There's also so much else going on at the same time, the love story, the movie, and the recurring themes of time and existensial dread.
So far this seems incredibly well written, and I'm completely hooked. It'll be interesting to see how all these threads tie together.
10715389
eengul
10715425
Not a major spoiler, but don't read if you like finding things out for yourself.
It's not a red herring and very intentionally obvious. Although, it is alluding away from something far less obvious. Or maybe it is a red herring, and I should get a better understanding of my tropes.
10715193
Thanks! It took some work making sure none of the characters were talking heads and that the dialogue wasn't stiff. I knew right away that the tone for this chapter had to be chatty since I introduced so many characters at once.
10714897
Hmm, maybe there's something there.
10714244
Why an eye? Can't you use a bookmark?
10713447
Only you would recognize the best.
10713627
Pizza time.
10715631
I've never quite understood how bookmarks work, on this site, honestly.
As for the second chapter, I'm probably just too tired, but it got a little hard to read in some spots. Some examples:
I'm quite liking the premise of this story, though I'm too tired to even begin to guess where you're going with it, may I suggest getting an editor or two on-board to help you out? Personally, I always feel it's good practice to get some extra eyes on your work before you send it out into the world.
To clarify: your writing isn't bad by any stretch of the word, I'm just noticing a few pacing and phrasing hiccups.
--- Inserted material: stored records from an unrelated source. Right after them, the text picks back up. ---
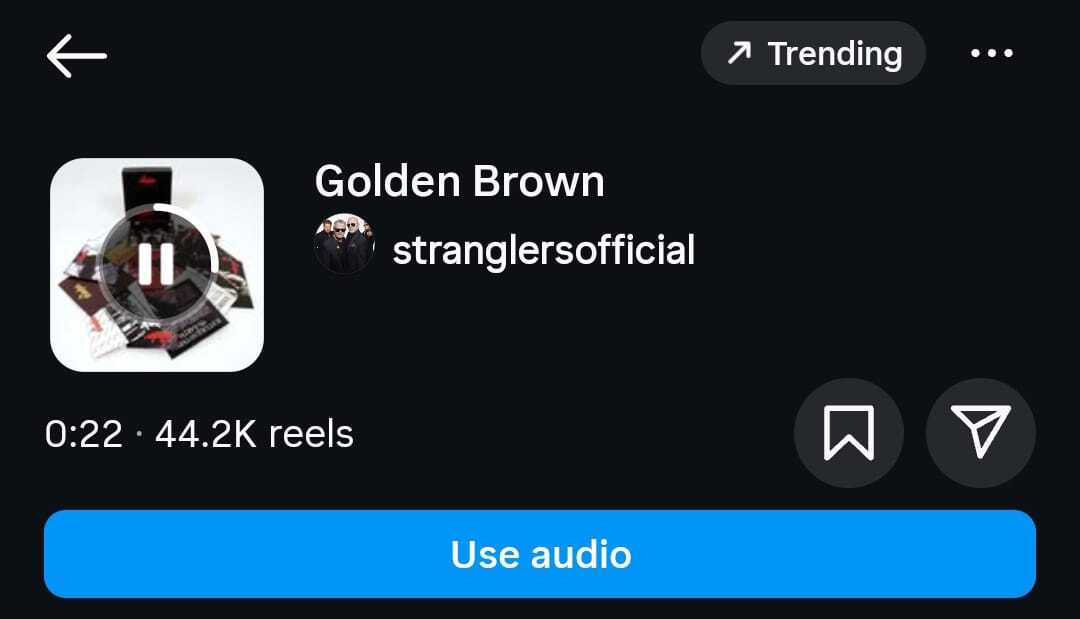Click the circular playback progress ring
The width and height of the screenshot is (1080, 619).
(157, 264)

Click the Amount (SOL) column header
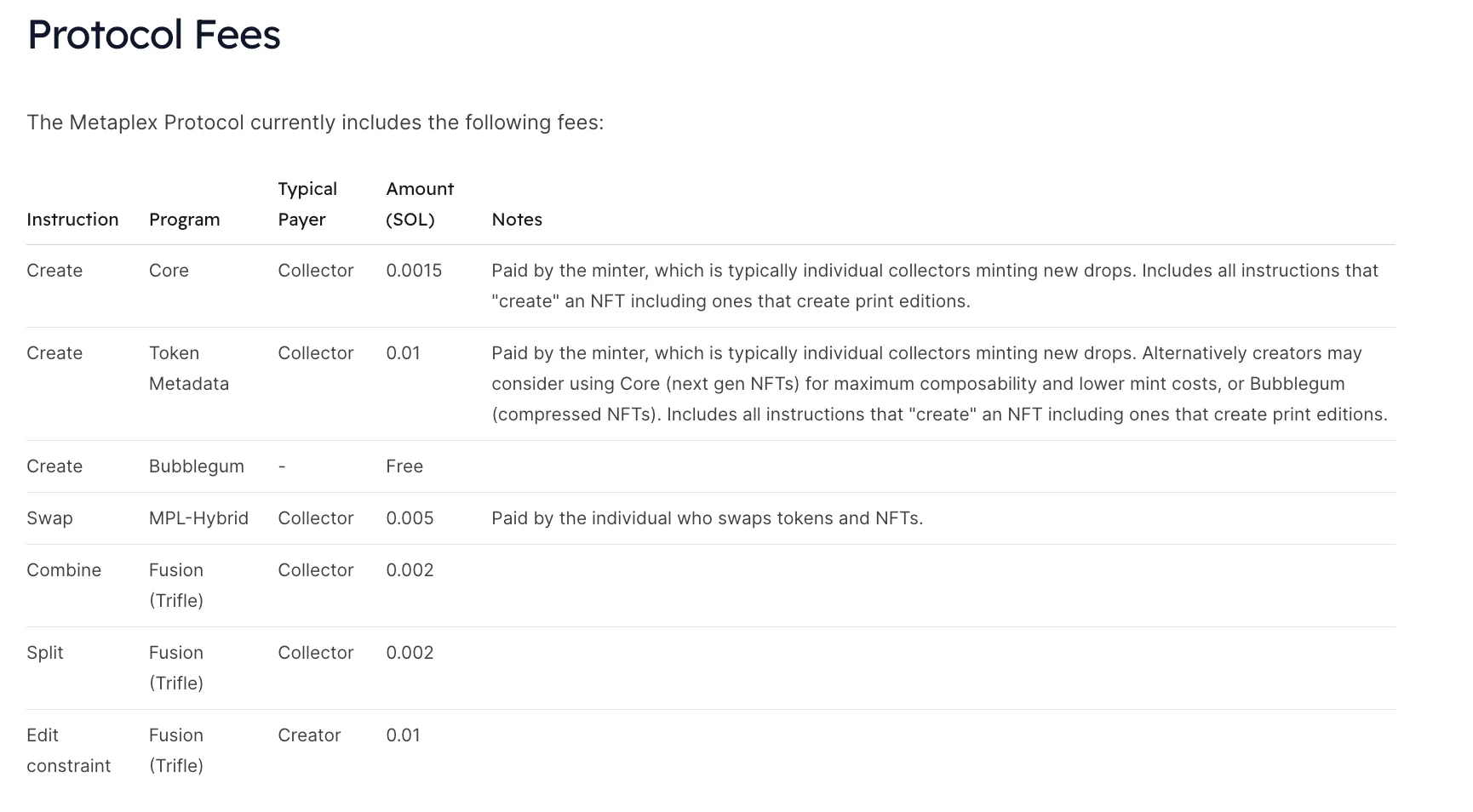pos(420,204)
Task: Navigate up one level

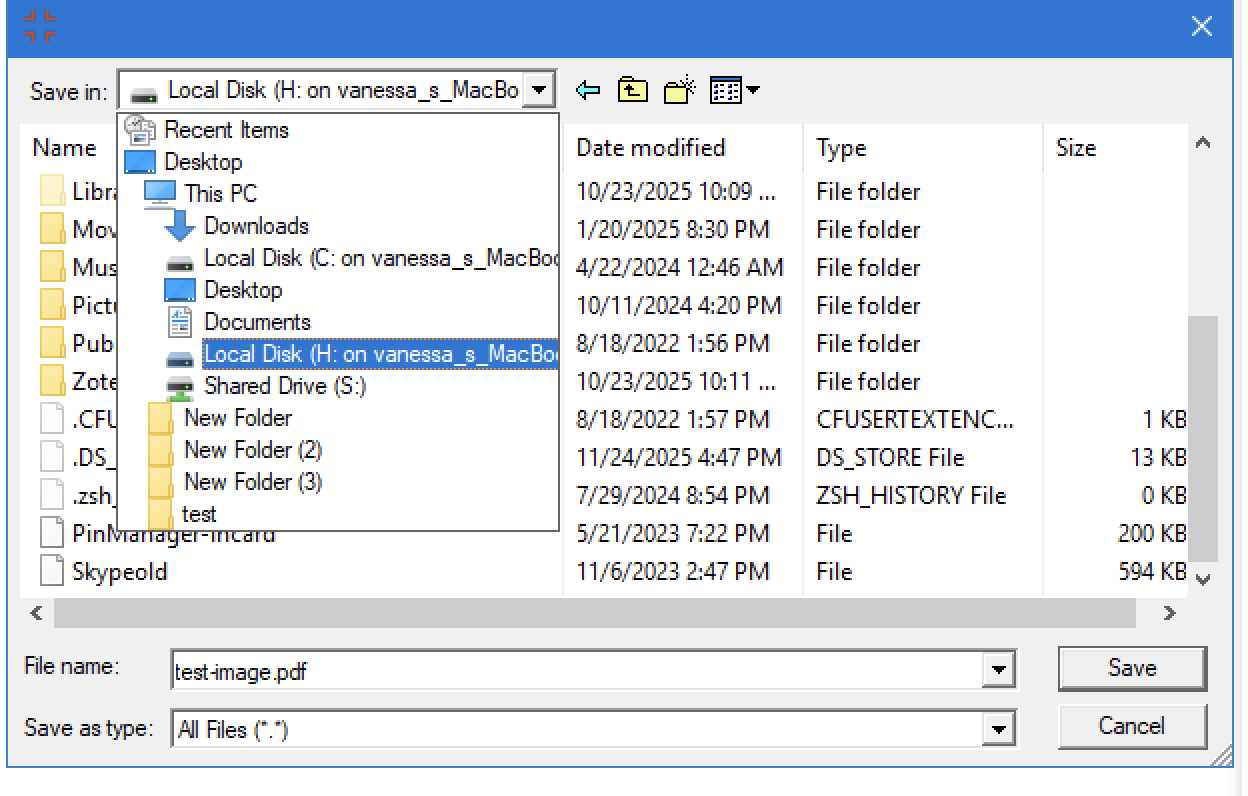Action: [630, 89]
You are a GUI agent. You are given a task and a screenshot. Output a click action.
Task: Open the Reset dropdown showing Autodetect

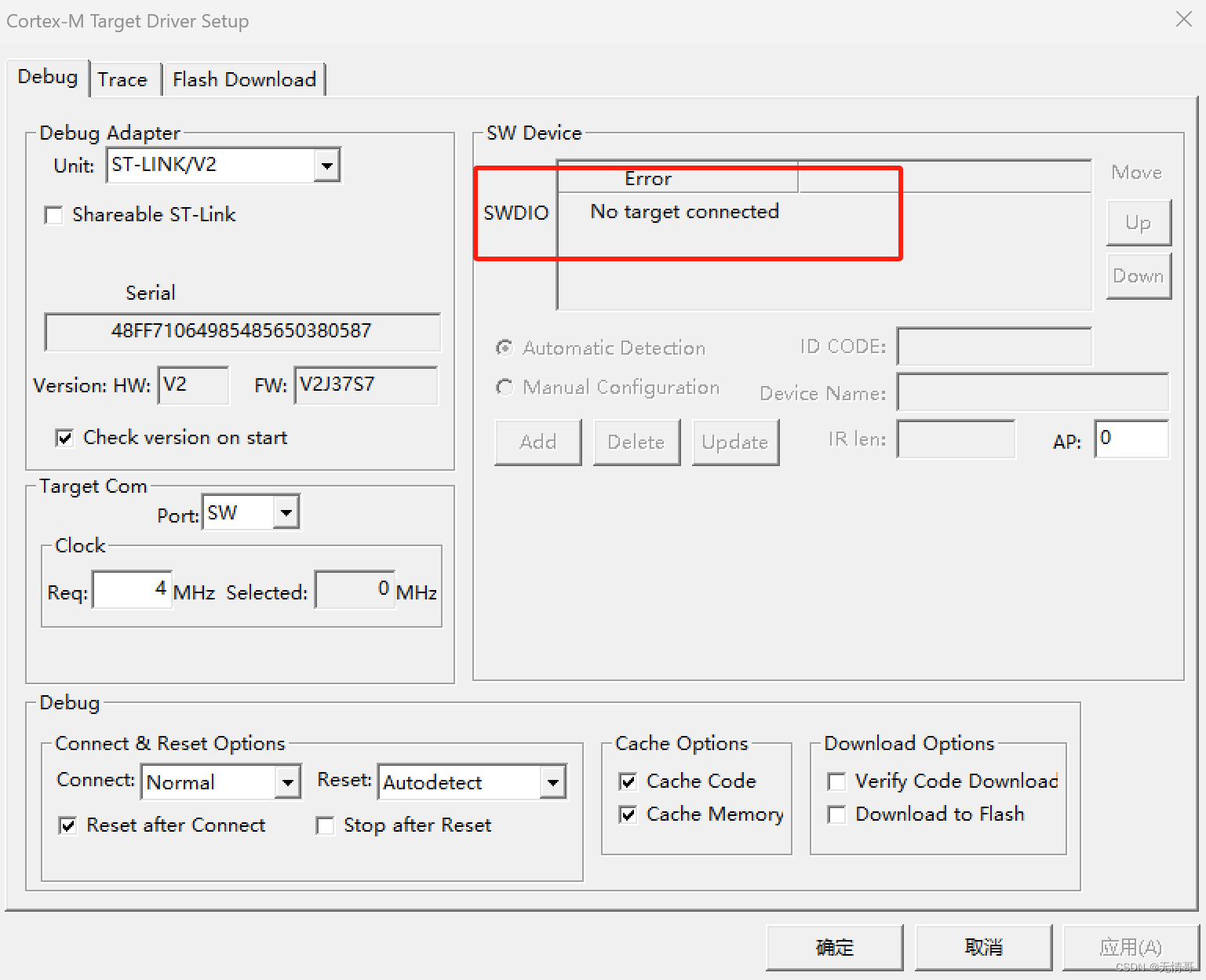click(552, 781)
Maybe a few hitches in characters acting or responding in ways that don't feel entirely natural, though I'm fully willing to admit that's a personal preference.
10715776
Lmao, I had several editors look at the draft, actually, and I was making a joke about the bookmark.
10716664
Ooo, I'll have to check it out!
10715509
ongol
10716927
orngull
10717156
MungDaal
10717755
static.wikia.nocookie.net/chowder/images/a/a9/Mungs2.png
10716118
I couldn't tell humor from text aaaaaaaaaa
I think you will see a repetitious mistake here.
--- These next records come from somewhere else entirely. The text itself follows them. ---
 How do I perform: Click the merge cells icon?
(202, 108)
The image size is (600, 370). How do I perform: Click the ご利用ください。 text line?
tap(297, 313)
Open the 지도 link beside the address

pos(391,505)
So, initially I thought the first chapter had some out of place attempts at humor which fell flat for me, but I was interested enough in the events as a whole and mystery.
But chapter two was a much needed improvement over the first. You characterization is spot on and fun to read, and the humor felt more in place than the previous chapter.
That being said, when you switch perspective I believe it is unneeded to show who it is in colorful, bold text. We can tell as readers from just reading the story who we are in perspective of.
I am real interested in where this is heading, because as I said, chapter two was really good as a whole. Keep it up, broski.
Also, one last thing, this might be an issue only present in the initial chapters, but this reads more like a mystery than a thriller.
Of course. There is no social experiment quite like all of those red tags.